G.    Is Data Collection Required? (see flowchart process step 10-2-1-9G). The PI/CPM determines if an Element Design Assessment (EDA) or C DCT is required to evaluate the change request or application package. Once the PI/CPM selects the assessment or C DCT, that assessment or C DCT is automatically added to the Comprehensive Assessment Plan (CAP). When the PI/CPM generates the CAP, the EDA will populate in the CAP based on the configuration data. The data collected is evaluated in Modules 4 and 5 before the change can be approved or accepted. If data collection is not required, then see Step 10-2-1-9H, Approve/Accept.

NOTE:  Renewal certification is done as a configuration change. The PI must add the C DCT from the configuration change request.

H.    Approve/Accept? (see flowchart process step 10-2-1-9H). If the PI/CPM affirms the DA based on the results of Module 5 AAA, then see Step 10-2-1-9I, Finalize CHOP. If the PI/CPM does not affirm the design, then see Step 10-2-1-9D, Return the Change Request or Application.

NOTE:  When the PI/CPM approves or accepts the change request or application, the automation does not automatically notify the certificate holder or applicant of this status unless the SAS external portal is used. The PI/CPM may have to follow up with the notification. See Subparagraph 10-2-1-9J, Notify the Certificate Holder or Applicant, for further information.

I.    Finalize CHOP (see flowchart process step 10-2-1-9I). After the PI/CPM approves or accepts the change, the operating profile is considered finalized and the Vitals are updated. However, if the change affected a change in OpSpecs, then the PI/CPM will need to update the OpSpec using WebOPSS. Once all the changes have been made, the PI/CPM should validate the changes in the operating profile and the configuration data.

J.    Notify the Certificate Holder or Applicant. The PI/CPM can notify the certificate holder or applicant of the approval or acceptance of the change by using the SAS external portal or a letter.

10-2-1-11 THROUGH 10-2-1-13 RESERVED.

10-2-1-15 JOB AIDS.

Figure 10-2-1B.  Acceptance of the Change Request or Application Package (Sample Letter)

[FAA Letterhead]

[Date]

Mr. Rockwell J. Jones

President and CEO, MidSouth Airlines

601 Sky Harbor Blvd.

Little Rock, AR 72202

Dear Mr. Jones:

We reviewed your change request/application package and found it to be acceptable. Our acceptance of the change request/application package does not convey specific approval of the attachments. We will approve or accept the attachments after a detailed evaluation by the Federal Aviation Administration (FAA) team. We look forward to working with you and your team.

Sincerely,

John T. Smith

Figure 10-2-1C.  Return of the Change Request or Application Package (Sample Letter)

[FAA Letterhead]

[Date]

Mr. Rockwell J. Jones

President and CEO, MidSouth Airlines

601 Sky Harbor Blvd.

Little Rock, AR 72202

Dear Mr. Jones:

We reviewed your change request/application package, dated ____. We are returning your change request/application because of the following deficiencies:

    Résumés of Harvey Anderson, Director of Operations (DO), and S.F. Whipley, Director of Maintenance (DOM) were not included in your application.
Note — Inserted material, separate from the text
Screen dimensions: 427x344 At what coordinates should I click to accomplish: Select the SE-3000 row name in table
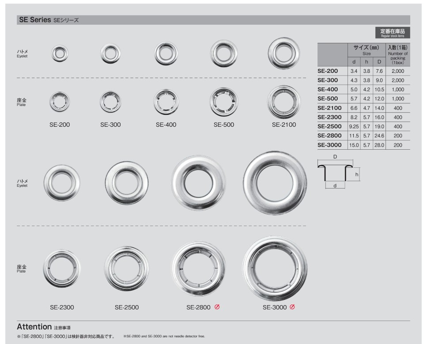click(329, 144)
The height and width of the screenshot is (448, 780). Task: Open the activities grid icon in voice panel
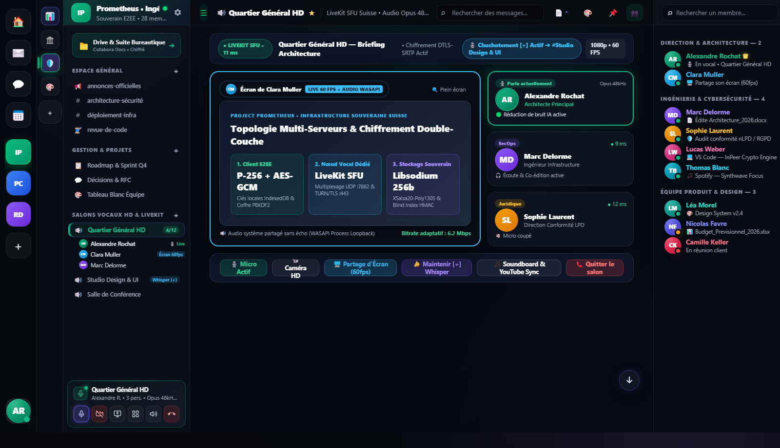[136, 414]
    The compliance statement is incomplete. For example, you did not address Title 14 of the Code of Federal Regulations (14 CFR) part 121, § 121.XXX, [Subject].
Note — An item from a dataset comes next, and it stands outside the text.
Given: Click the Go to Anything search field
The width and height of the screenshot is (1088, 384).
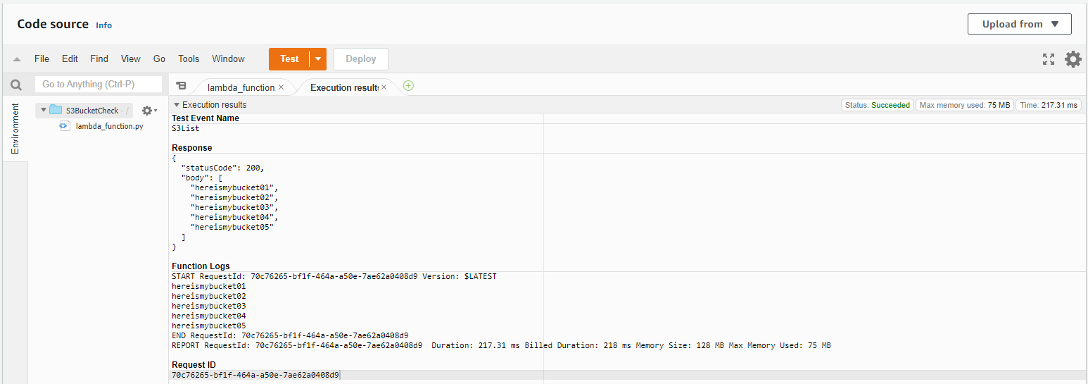Looking at the screenshot, I should pyautogui.click(x=99, y=85).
    Your company’s general manual attachment describes methods of compliance with this regulatory section, and you should appropriately reference them in the compliance statement. As previously discussed, the compliance statement must address all applicable regulatory sections.

    The minimum equipment list (MEL) does not contain maintenance and operations procedures as required on the Master Minimum Equipment List (MMEL).

You must submit a new application when you have corrected all discrepancies noted above and any other omissions that exist. Please contact us if we can be of any further assistance in clarifying the requirements for your application.

Sincerely,

John T. Smith

10-2-1-17 through 10-2-1-29 RESERVED.